Israel’s southernmost resort city of Eilat was in chaos on Friday morning, with the first storms of the winter season bringing massive rainfall, forcing the airport to close and blocking many roads.
The Israel Meteorological Service said Eilat saw some 32mm — 140 percent of the annual average — of rainfall by 7a.m. The weather agency predicted that the amount of rain would rise, and warned of possible flash floods in the south that have in the past trapped drivers and hikers. Meteorologists feared the rains could quickly overwhelm dry riverbeds in the Negev Desert and areas around the Dead Sea.
Israel’s Arkia airline, which handles domestic flights into Eilat, suspended all flights for at least 12 hours on Friday morning. The Airports Authority said the nearby Ovda airport would absorb incoming flights, while Eilat’s airport would reopen once the rain stops.
According to Haaretz, police said many of the roads in the city were blocked due to the rain, and that several had collapsed entirely. Some 20 kindergartens were flooded, forcing the pre-schools to either send the children home or divert them to other facilities in the city.
Channel 2 television said several cars were stranded in the floods, and that one of them had caught fire. The Ynet news website reported that at least two seafront hotels — the U Coral Beach Club and the Club Hotel — also experienced flooding.
The Yotvata Hai-Bar Nature Reserve, just outside the city, was also closed due to the weather, Haaretz said.
The first rain of the new year fell very early Thursday morning, and had been expected to continue throughout the weekend as a storm system moved through the country, leading to fears of flash floods in dry desert areas.
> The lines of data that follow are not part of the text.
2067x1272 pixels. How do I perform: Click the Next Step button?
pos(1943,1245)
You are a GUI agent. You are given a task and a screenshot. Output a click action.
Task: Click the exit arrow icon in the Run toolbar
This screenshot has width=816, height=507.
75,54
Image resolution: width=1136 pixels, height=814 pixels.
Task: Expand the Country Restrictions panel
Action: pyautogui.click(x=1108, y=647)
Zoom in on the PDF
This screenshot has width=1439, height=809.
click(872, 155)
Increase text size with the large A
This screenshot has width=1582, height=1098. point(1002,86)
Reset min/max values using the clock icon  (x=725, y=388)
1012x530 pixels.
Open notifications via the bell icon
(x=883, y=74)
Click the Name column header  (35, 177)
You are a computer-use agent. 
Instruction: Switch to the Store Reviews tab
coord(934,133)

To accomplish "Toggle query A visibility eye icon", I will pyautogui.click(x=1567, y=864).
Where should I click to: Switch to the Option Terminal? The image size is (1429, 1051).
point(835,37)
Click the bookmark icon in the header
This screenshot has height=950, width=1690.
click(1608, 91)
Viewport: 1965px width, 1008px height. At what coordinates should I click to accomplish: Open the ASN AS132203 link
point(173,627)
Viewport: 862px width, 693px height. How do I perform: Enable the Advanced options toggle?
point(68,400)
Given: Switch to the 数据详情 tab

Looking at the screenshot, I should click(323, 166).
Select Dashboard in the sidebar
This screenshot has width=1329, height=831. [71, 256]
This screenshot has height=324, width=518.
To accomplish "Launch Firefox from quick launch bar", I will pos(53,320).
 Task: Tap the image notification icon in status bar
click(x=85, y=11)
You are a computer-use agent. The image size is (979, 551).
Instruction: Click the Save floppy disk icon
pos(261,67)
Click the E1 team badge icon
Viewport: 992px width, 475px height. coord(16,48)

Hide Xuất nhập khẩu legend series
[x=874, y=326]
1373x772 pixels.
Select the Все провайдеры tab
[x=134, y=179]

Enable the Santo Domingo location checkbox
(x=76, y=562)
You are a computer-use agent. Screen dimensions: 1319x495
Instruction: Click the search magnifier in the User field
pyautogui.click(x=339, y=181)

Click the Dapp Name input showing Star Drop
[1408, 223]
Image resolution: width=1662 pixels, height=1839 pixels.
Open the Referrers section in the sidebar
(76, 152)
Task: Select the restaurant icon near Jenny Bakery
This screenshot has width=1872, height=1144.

Thursday’s rain, which began in the south and east, was expected to spread to the rest of the country along with heavy thundershowers, ending the several-month dry period.
Temperatures were expected to begin to drop to seasonal levels Friday as the rain gradually tapered off, though flash flood warnings would remain in effect for dry riverbeds in the eastern and southern parts of the country.